(Extrait d'un fichier de données)

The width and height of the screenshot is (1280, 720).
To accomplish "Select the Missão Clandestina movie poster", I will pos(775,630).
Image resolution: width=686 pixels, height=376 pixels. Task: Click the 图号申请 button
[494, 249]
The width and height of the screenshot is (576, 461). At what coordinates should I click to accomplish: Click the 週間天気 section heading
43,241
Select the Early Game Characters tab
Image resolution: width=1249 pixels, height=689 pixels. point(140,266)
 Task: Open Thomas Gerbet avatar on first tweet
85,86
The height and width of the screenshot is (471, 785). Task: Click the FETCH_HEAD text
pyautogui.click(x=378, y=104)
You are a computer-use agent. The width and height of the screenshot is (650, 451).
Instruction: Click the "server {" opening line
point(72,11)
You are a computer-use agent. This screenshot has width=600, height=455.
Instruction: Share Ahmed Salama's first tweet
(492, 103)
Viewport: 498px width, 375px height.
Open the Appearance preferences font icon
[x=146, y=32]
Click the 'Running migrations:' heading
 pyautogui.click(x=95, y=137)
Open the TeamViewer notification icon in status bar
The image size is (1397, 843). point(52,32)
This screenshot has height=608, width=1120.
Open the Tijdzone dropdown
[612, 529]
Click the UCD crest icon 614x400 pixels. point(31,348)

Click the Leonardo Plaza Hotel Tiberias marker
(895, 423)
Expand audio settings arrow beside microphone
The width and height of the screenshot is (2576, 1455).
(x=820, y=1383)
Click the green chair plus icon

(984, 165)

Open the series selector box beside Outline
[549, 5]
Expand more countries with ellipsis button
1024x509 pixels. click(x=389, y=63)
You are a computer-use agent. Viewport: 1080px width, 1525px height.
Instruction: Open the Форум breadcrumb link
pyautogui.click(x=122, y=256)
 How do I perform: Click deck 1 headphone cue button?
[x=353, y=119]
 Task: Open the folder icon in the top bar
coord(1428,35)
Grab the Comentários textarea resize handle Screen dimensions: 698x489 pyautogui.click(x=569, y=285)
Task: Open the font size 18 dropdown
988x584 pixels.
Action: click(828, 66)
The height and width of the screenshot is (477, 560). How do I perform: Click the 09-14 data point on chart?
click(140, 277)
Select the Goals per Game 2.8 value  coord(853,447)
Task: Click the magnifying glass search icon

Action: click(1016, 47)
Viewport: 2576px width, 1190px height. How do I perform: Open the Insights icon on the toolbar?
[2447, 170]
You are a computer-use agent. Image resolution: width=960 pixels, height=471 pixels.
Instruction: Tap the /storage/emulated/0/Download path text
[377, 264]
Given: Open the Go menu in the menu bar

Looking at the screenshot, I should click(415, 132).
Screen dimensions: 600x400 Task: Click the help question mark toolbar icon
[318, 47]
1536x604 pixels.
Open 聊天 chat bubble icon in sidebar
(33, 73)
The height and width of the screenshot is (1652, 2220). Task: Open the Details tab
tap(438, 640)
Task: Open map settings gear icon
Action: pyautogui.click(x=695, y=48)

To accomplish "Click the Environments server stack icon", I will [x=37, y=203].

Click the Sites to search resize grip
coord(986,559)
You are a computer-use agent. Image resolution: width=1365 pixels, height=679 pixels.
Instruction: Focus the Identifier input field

▶ [Objectif] Modifiez tout le passage, de la ligne contenant « Image resolution: width=686 » jusqu'à celle contenant « The image size is (1397, 843). point(52,32) », en remplaçant « Instruction » par « Consigne », sans rien changer d'autre.

▶ [Réponse]
Image resolution: width=686 pixels, height=376 pixels. Task: Click the 图号申请 button
[494, 249]
The width and height of the screenshot is (576, 461). At what coordinates should I click to accomplish: Click the 週間天気 section heading
43,241
Select the Early Game Characters tab
Image resolution: width=1249 pixels, height=689 pixels. point(140,266)
 Task: Open Thomas Gerbet avatar on first tweet
85,86
The height and width of the screenshot is (471, 785). Task: Click the FETCH_HEAD text
pyautogui.click(x=378, y=104)
You are a computer-use agent. The width and height of the screenshot is (650, 451).
Consigne: Click the "server {" opening line
point(72,11)
You are a computer-use agent. This screenshot has width=600, height=455.
Consigne: Share Ahmed Salama's first tweet
(492, 103)
Viewport: 498px width, 375px height.
Open the Appearance preferences font icon
[x=146, y=32]
Click the 'Running migrations:' heading
 pyautogui.click(x=95, y=137)
Open the TeamViewer notification icon in status bar
The image size is (1397, 843). point(52,32)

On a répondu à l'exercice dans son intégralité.